The DesignLights Consortium (DLC) has issued a Request for Proposals (RFP) seeking consultant services to assess and characterize the commercial market for LED light and wellness products. Proposals are due March 29. (Date corrected per updated press release)
“This market assessment comes as the DLC is in the midst of implementing new Solid-State Lighting Technical Requirements that encourage development and deployment of lighting that provides non-energy benefits such as improving end-user comfort,” DLC Executive Director and CEO Christina Halfpenny said. “We are confident this project will yield data to further inform our efforts to support products that improve the wellbeing and satisfaction of people in the built environment.”
The DLC is defining lighting for wellness as “optical radiation that stimulates the circadian, neuroendocrine and neurobehavioral systems in humans” as defined by the TM-18-18 publication from the Illuminating Engineering Society. The DLC Light and Wellness Market Assessment will focus on products designed and marketed to provide circadian lighting attributes such as differentiated spectral power distribution, color tuning to support different time-of-day protocols, optimized spatial distribution to increase vertical illuminance levels at the eye, and/or controllability that supports one or more of these attributes.
The project will cover the commercial office, education (K through higher education) and health care (including nursing and long-term care facilities) segments of the commercial lighting market. It does not include germicidal and antibacterial/antimicrobial lighting products, products marketed for light therapy, or product categories not included on the DLC’s Solid-State Lighting Qualified Products List (such as consumer- and residential-grade products).
Services sought through RFP include identification of both market trends and barriers related to light and wellness products for the next five years. Among the issues the DLC is seeking to better understand are how market trends intersect with energy efficiency and controllability; how market trends may have changed due to COVID-19 impacts; whether barriers differ among market segments; and if there are barriers specific to the distribution chain. Those and other questions will be answered in a final report in late August 2021.

----

Duplicate the passage of the DLC market assessment announcement from "The DLC is defining" to "of these attributes." word for word.

----

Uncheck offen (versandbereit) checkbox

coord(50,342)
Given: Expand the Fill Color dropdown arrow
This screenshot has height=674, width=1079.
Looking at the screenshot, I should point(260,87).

----

TASK RESPONSE ▸
The DLC is defining lighting for wellness as “optical radiation that stimulates the circadian, neuroendocrine and neurobehavioral systems in humans” as defined by the TM-18-18 publication from the Illuminating Engineering Society. The DLC Light and Wellness Market Assessment will focus on products designed and marketed to provide circadian lighting attributes such as differentiated spectral power distribution, color tuning to support different time-of-day protocols, optimized spatial distribution to increase vertical illuminance levels at the eye, and/or controllability that supports one or more of these attributes.